Core Competency Definitions
Core Competencies
All courses are multifaceted and inculcate multiple skills and ways of understanding the world. However, the courses that fulfill the following competencies are designed to provide particular attention to the skills listed below. Students must take one course in each of the following categories. Students may not count more than two courses with the same prefix towards the following requirements:
Think Aesthetically
Courses in this category would focus on creating new works of art (e.g., visual arts, music, dance, and theatrical performances), creative writing, and/or analyzing existing works of art and artistic movements (e.g., literature, film, drama, visual arts).
Reason Formally and Quantitatively
Courses that fulfill this competency would have a substantial focus on quantitative methods and formal reasoning. Such courses will require students to strengthen analytical reasoning skills based on the use of arithmetical, algebraic, geometric, statistical, logical, and/or algorithmic methods to solve problems. Courses satisfying this requirement emphasize quantitative ways of thinking over rote memorization and the mechanical use of equations.
Question Scientifically
Courses in this category will introduce students to the scientific method and how it can be deployed to investigate questions about the natural world.
Listen, Imagine, and Understand
Courses in this category will critically examine the meaning-making practices that help people interpret the world. They will expose students to the breadth and complexity of the human experience across time and space--developing the skills of critical listening and reading to cultivate empathy for lives unlike our own.
Write and Speak Effectively
Courses in this category will focus on oral and written communication skills. Faculty will devote substantial class time to teaching all stages of the writing process from invention through revision.
Learn a Second Language
This competency replaces our current foreign language requirement. Students must complete a language through the 111 level or show competency at that level through a placement exam.
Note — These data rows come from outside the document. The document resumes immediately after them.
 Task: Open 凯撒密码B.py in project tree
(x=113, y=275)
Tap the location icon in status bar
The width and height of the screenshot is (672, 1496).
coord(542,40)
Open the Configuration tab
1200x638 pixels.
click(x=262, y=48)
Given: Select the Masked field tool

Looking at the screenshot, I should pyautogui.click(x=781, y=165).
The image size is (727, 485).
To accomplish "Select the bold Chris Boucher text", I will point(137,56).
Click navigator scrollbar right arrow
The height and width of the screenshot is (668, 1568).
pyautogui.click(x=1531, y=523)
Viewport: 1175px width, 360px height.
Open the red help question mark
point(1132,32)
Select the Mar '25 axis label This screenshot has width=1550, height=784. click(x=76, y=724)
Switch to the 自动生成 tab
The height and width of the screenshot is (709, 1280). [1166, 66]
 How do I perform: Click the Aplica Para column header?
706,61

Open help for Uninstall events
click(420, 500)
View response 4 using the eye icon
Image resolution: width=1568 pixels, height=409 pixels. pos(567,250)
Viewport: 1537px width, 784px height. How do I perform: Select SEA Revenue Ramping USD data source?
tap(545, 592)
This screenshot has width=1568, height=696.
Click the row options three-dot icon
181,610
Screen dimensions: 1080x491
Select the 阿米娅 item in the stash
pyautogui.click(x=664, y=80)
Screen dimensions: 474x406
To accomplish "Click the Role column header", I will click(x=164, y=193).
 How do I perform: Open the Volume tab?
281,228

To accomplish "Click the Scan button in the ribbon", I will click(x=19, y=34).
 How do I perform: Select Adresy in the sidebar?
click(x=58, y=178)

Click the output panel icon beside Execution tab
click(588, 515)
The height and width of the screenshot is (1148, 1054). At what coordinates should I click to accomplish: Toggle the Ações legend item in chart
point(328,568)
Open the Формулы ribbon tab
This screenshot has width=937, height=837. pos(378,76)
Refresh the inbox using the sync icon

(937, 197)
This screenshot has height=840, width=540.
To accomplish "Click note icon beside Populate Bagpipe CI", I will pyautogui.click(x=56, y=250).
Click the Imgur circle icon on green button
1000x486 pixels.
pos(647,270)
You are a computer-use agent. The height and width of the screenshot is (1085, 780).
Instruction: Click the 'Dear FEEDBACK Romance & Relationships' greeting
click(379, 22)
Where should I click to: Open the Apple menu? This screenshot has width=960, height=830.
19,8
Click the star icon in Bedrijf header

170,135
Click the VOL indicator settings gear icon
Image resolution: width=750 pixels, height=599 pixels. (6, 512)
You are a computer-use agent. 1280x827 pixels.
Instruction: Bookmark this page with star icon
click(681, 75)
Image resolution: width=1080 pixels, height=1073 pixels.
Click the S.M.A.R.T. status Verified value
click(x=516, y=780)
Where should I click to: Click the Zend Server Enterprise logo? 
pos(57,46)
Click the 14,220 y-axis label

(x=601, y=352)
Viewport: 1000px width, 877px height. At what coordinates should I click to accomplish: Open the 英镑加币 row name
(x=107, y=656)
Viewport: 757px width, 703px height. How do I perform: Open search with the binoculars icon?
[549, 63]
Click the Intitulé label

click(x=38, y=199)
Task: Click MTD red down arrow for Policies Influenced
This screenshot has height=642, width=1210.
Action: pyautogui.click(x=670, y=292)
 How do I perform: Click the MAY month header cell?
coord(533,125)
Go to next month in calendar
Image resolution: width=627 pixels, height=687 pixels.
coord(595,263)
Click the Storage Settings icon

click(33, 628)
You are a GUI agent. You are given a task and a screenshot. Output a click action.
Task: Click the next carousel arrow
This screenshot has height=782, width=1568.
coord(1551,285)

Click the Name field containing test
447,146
Examine Power and Inequities
Courses in this category will explore the ways in which power is constructed, embedded, and employed in cultural, political, and social structures. Courses will consider the effect of such systems on cultures and individuals, as well as efforts to confront inequality.
Engage Diversity
Courses in this category will focus on cultures, people, and places historically excluded by the Western academic tradition. Courses will engage issues of race, ethnicity, gender, sexuality, ability, and class, and their complex, interrelated histories.
Act Responsibly
Courses in this category will equip students to engage as citizens of a diverse and interconnected world--drawing upon various ideas and ideals that guide human interaction, including historical, religious, ecological, philosophical, and ethical frameworks.